-- Exercise material follows --
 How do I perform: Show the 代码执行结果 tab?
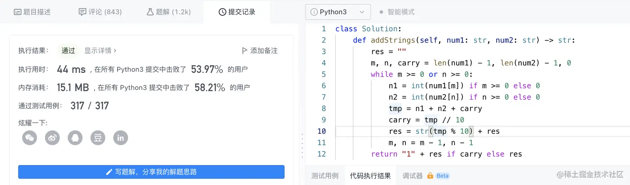coord(370,176)
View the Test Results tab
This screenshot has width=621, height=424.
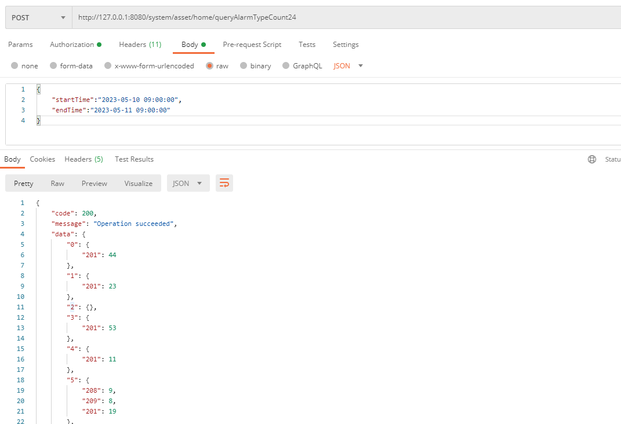point(134,159)
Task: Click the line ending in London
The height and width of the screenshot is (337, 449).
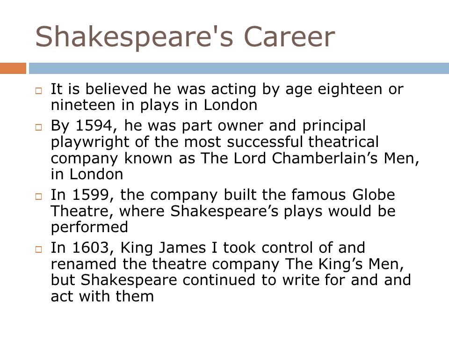Action: 87,174
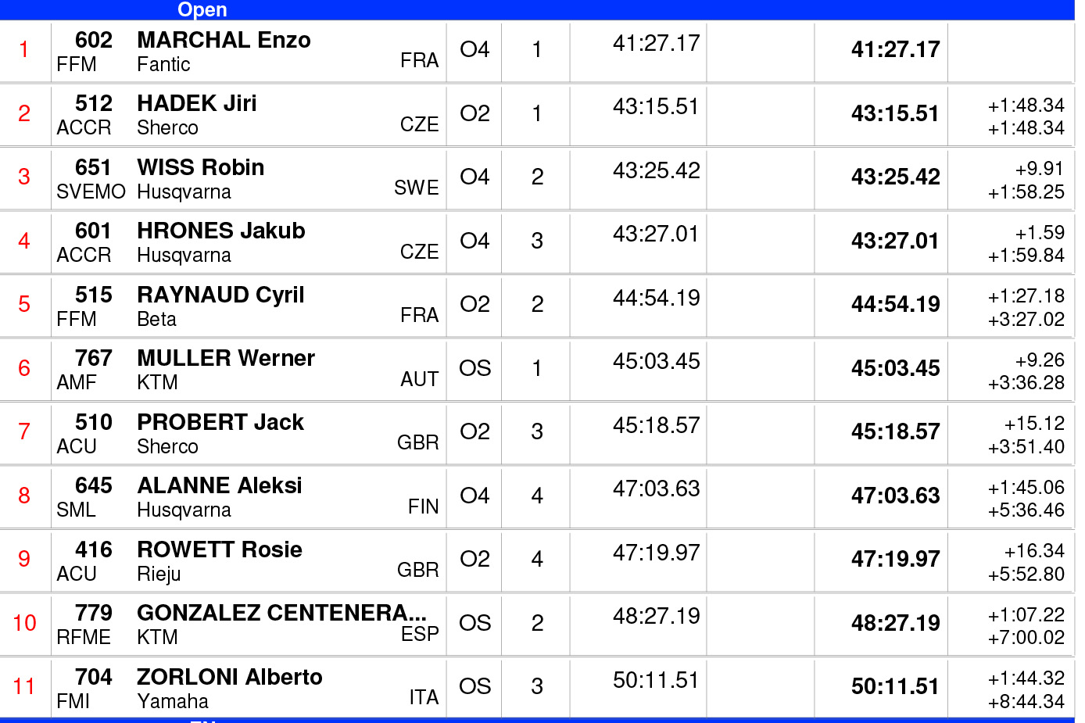
Task: Click federation code SVEMO
Action: (x=91, y=192)
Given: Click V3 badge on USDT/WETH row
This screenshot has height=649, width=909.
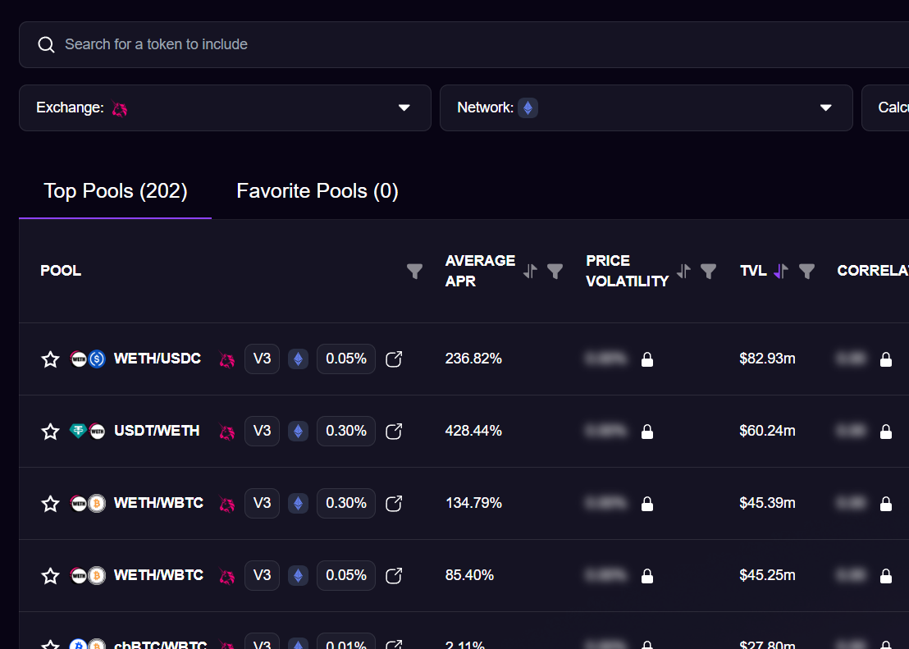Looking at the screenshot, I should 262,431.
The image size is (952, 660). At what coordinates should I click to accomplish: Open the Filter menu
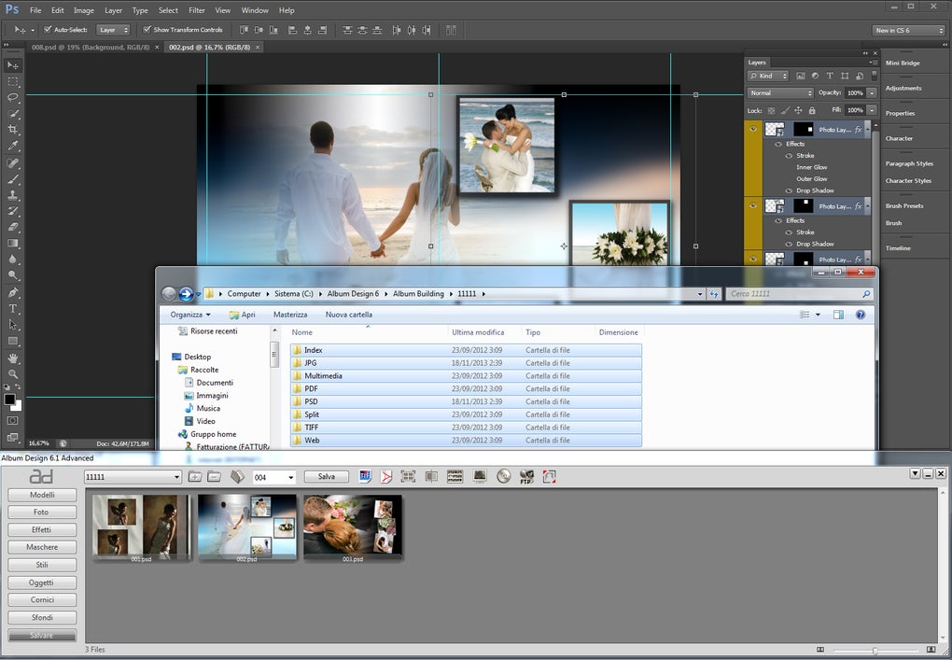click(197, 10)
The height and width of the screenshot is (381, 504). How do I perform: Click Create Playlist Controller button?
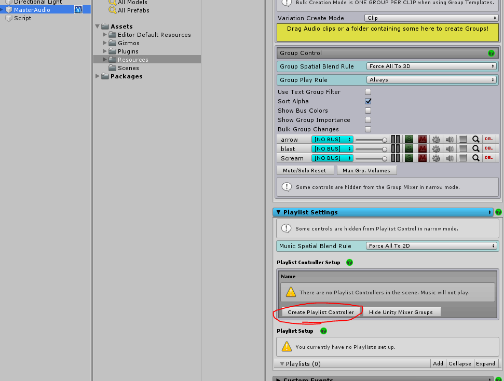[x=321, y=312]

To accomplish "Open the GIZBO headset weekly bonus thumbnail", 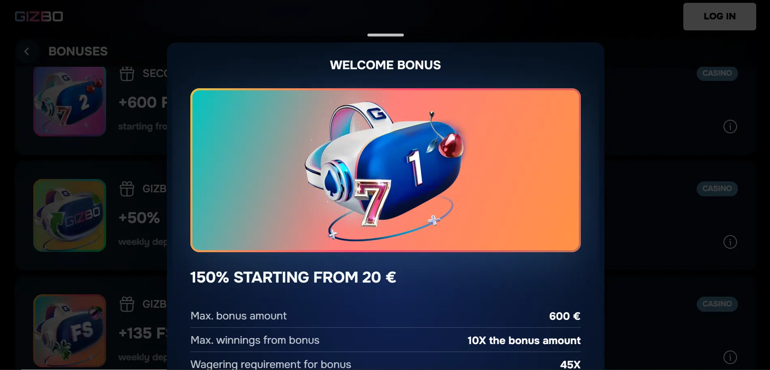I will coord(70,215).
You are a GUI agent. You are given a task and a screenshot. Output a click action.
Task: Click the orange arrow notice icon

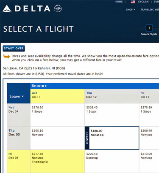point(6,57)
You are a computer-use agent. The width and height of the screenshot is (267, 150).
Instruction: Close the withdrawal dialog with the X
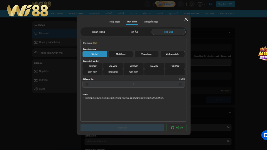186,19
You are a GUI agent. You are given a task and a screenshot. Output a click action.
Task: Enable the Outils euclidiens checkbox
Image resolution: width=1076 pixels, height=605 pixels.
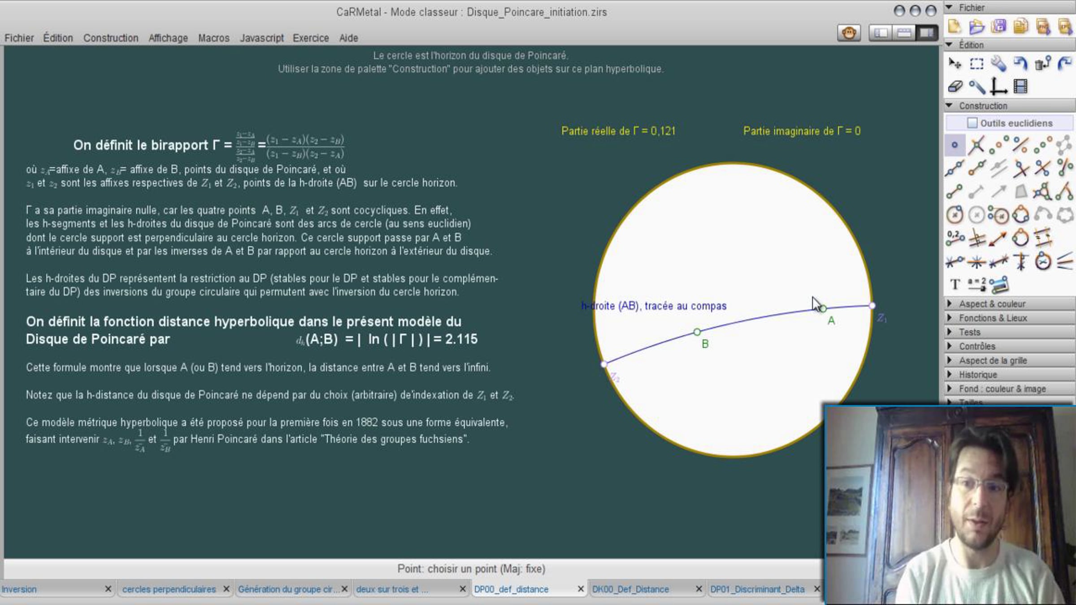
-- Exercise material concluded --
> What you need to do
Find the line with "Instruction: Close the". Reproduce it and every line after it through the last line above exactly, leaving out the pictures.

> Problem solution
Instruction: Close the withdrawal dialog with the X
186,19
You are a GUI agent. You are given a task and a screenshot. Output a click action.
Task: Enable the Outils euclidiens checkbox
Image resolution: width=1076 pixels, height=605 pixels.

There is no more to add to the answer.